辻仁成のオールナイトニッポン
   高校2年か3年の頃だった。夜中に熱い語りをしているDJがいることに気付いた。
 月曜夜のオールナイトニッポン(ANN)は、1部(AM1時〜3時)が中島みゆきからデーモン小暮に変わった頃だった。2部(3時〜5時)なんてほとんど聴いたことがなかった。
 この辻仁成がECHOESのボーカリストとわかったのは少し後だった。

 夜更かしして3時。布団にくるまりラジオを抱えANNの2部が始まる。
 エアロスミスの「Walk this way」にのって、クサいセリフのオープニングが始まった。

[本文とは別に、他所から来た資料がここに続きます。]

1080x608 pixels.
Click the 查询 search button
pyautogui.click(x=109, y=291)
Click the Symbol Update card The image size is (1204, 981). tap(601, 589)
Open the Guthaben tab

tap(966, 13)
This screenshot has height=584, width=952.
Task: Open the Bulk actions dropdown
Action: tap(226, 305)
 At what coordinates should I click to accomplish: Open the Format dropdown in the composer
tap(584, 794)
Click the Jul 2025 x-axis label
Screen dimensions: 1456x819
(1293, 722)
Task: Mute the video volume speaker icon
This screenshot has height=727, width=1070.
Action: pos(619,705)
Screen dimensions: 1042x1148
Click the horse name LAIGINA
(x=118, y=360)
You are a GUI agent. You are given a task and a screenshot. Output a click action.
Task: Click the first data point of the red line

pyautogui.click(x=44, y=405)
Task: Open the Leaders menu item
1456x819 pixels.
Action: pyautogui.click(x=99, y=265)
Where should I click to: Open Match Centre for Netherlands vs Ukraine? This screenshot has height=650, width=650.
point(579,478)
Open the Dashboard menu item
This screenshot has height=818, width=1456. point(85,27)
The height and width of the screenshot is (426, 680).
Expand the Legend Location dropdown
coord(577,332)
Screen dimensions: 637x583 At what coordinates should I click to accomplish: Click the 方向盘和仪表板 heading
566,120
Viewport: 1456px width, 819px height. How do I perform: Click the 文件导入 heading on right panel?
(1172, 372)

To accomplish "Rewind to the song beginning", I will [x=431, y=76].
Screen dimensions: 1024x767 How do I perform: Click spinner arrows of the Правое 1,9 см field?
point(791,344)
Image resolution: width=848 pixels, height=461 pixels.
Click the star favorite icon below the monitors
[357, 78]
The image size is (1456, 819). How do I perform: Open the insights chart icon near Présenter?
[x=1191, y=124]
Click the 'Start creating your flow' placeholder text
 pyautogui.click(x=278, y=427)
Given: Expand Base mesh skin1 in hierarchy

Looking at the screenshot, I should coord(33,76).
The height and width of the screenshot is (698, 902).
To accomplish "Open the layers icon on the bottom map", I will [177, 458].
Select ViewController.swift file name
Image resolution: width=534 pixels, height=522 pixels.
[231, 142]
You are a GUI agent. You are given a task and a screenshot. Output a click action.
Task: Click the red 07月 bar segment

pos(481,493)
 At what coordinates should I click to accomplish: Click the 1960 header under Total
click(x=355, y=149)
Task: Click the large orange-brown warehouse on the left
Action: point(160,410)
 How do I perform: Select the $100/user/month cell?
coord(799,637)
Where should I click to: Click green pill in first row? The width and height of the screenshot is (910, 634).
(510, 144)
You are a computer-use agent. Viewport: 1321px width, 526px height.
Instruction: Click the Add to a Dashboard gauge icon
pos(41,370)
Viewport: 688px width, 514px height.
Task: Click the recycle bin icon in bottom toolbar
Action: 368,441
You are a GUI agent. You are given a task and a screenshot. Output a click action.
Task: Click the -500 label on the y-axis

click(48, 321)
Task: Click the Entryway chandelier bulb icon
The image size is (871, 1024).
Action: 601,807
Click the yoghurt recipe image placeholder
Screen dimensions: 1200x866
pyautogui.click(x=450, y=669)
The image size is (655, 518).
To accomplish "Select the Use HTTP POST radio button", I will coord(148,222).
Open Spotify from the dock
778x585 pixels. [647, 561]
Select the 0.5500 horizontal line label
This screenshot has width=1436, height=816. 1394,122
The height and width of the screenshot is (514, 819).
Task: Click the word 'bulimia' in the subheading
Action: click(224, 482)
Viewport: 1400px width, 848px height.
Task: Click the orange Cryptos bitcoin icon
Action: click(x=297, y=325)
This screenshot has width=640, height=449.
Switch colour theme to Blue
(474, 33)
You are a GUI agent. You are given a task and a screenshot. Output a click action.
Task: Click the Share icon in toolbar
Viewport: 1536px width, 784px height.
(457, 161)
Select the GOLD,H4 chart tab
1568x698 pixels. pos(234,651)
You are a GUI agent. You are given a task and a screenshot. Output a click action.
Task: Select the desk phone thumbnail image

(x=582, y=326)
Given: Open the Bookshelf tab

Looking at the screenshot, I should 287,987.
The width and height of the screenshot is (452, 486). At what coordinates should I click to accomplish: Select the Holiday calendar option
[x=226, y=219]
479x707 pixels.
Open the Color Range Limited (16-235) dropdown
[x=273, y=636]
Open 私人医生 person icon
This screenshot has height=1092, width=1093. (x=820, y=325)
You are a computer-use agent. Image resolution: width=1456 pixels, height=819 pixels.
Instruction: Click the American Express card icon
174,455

 Hello Hello This is Power Rock station
 こんばんはDJの辻仁成です。
 真夜中のサンダーロード
 今夜も抑えきれないエネルギーを探し続けている
 ストリートの上のロックンライダー
 夜更けの固い小さなベッドの上で
 愛を待ち続けている sweet little sixteen
 愛されたいと願っているパパも 融通の利かないママも
 そして今にも諦めてしまいそうな君にも
 今夜はとびっきりご機嫌なrock'n roll musicを届けよう
 アンテナをのばし、周波数をあわせ
 システムの中に組み込まれてしまう前に
 僕が送るHot Number をキャッチしておくれ

 愛を 愛を 愛を 今夜も オールナイトニッポン!!


 TWO WAYをモットーに、カード(手紙)を読み上げて仁成は熱く語る。
 スタンダードなロックンロールが紹介される。John Cougar Mellencamp, The Doobie Brothers, Jackson Brown, Janis Joplin ......
 送られてくるカードには熱いメッセージが多かった。片想いを語る奴、ロックンローラー目指している奴、死にたいといっていた女の子と、それに対してのたくさんのカード。生き甲斐を見つけたかな? 夢なんてクサくて言えなかったけど、仁成の声を聴いていると素直に言えた。ココロにズンズン飛び込んできた。
 深夜に布団に潜り込んで聴く、同世代の奴らの熱い話。仁成はもともと話が長いけど、熱く語り出すとまるで終わらない。スムーズな喋りではない。わき出てくる言葉が口の中で喧嘩していた。
 よき相談者だけでなく、時には「ラジオを頼るな」と突き返す。説得するのではなく、一緒になって考えていた。
 コマーシャリズムに飲み込まれていく音楽界に対しての想い。

 1989年10月2日、放送最後の日、予備校生であることも忘れ、いてもたってもいられずに、有楽町のニッポン放送へ駆けつけいた。400-500人集まった仲間たちと同じ時を共有した。

 僕の青春はこうして辻仁成に強く影響された。